Giving boys a chance to move around and work with their hands is a big focus at Field and other all-boys schools. The students get a 20-minute morning snack break, a 45-minute lunch period and PE three to five days a week. One classroom has standing desks.
The school has a class in which kids design products to solve problems or help people. One boy developed sugar-free recipes so his diabetic brother could enjoy dessert. The school also offers a build class; last year the boys built go-karts. On Mondays, the students cook lunch for each other and the staff. They regularly vacuum and sweep the classrooms.
Hands-on activities are emphasized at Field Middle School, where boys cook lunch for each other and staff every Monday.
‘Motivated by competition’
Field is too new to have high-school graduation success rates. But the Barack Obama Male Leadership Academy, a public all-boys school for grades six through 12, has proven results. The Dallas school, open since 2011, has a 91% graduation rate; the same percentage of students score proficient on reading, compared with the district average of 52%, according to U.S. News & World Report.

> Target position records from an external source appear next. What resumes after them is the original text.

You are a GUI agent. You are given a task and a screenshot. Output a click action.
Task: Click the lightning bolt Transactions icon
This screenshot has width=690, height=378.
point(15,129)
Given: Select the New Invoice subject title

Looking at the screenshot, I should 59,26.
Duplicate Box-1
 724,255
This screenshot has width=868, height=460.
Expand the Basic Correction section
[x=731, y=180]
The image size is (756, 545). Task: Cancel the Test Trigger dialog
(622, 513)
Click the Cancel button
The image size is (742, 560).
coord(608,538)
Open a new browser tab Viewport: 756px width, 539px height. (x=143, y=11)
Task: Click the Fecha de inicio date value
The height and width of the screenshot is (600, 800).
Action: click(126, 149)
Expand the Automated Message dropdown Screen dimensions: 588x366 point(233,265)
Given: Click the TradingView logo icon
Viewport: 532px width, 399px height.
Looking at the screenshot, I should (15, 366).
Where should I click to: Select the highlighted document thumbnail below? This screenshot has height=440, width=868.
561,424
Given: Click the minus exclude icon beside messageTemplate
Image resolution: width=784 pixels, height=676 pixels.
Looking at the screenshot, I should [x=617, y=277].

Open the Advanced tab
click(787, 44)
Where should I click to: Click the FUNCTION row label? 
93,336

“The biggest reason our students do well is we have a committed staff. The brothers, as we call our students, know we care about them,” says Rashad Jackson, principal of the school, which has 541 boys. “It’s not just about A’s and B’s, we’re invested in their social-emotional well-being.”
The boys at the Obama Academy, as well as the students at Dallas’s two other public all-boys schools, have opportunities to get out their wiggles throughout the day. (The district also has three all-girls’ schools.)
The boys at Field have to turn in their phones and smartwatches to the front office before school.
At Dallas’s pre-K through-eighth-grade Solar Preparatory School for Boys, students rotate through a different learning station every 15 minutes because brain science shows boys need frequent movement, says principal Derek Thomas.
Timers buzz to indicate when students need to switch to the next task.
“When you put a timer on something, it becomes a competition, and boys are motivated by competition,” he says. “If I tell them to work on organizing their binder and I give them two minutes, they’ll do it in one minute 30 seconds.”
‘The boys have voices’
These educators say middle-school boys feel freer to make and learn from mistakes when girls aren’t around.
That’s something administrators at Treasure Valley Classical Academy, a coed charter school in Fruitland, Idaho, also noticed. When middle-school boys and girls are together in PE class, the boys try to impress the girls, and the girls don’t participate as much, says school founder Stephen Lambert.
Field focuses on teaching boys the way boys learn best. Research shows that boys focus better in class when they have ample opportunities to move around during the school day.
The 580-student school, which serves kindergarten through 10th grade, began separating girls and boys in some PE classes two years ago. The girls became more engaged and competitive and the boys more focused, teachers said.
The school did the same for some music and art classes. When together, girls tend to out-sing the boys, Lambert says. “The boys’ voices are cracking and they’re embarrassed and self-conscious and they won’t sing,” he adds. “When you split them up, you realize the boys have voices and they want to make them heard.”
All students get plenty of time to move, with recess for all kids in kindergarten through eighth grade, and an extended hangout time after lunch for the high-school students.
Leonard Sax is a family doctor who has studied more than 500 schools over the past 20 years, and wrote several books on gender differences. He says that any school could replicate these approaches without being disruptive—or discriminatory.
“Schools can be friendly to boys without being unfriendly to girls,” he says.
Field’s head of school says boys learn by bumping into things. Here, teacher Nicholas Hardy leads sixth-graders in a huddle.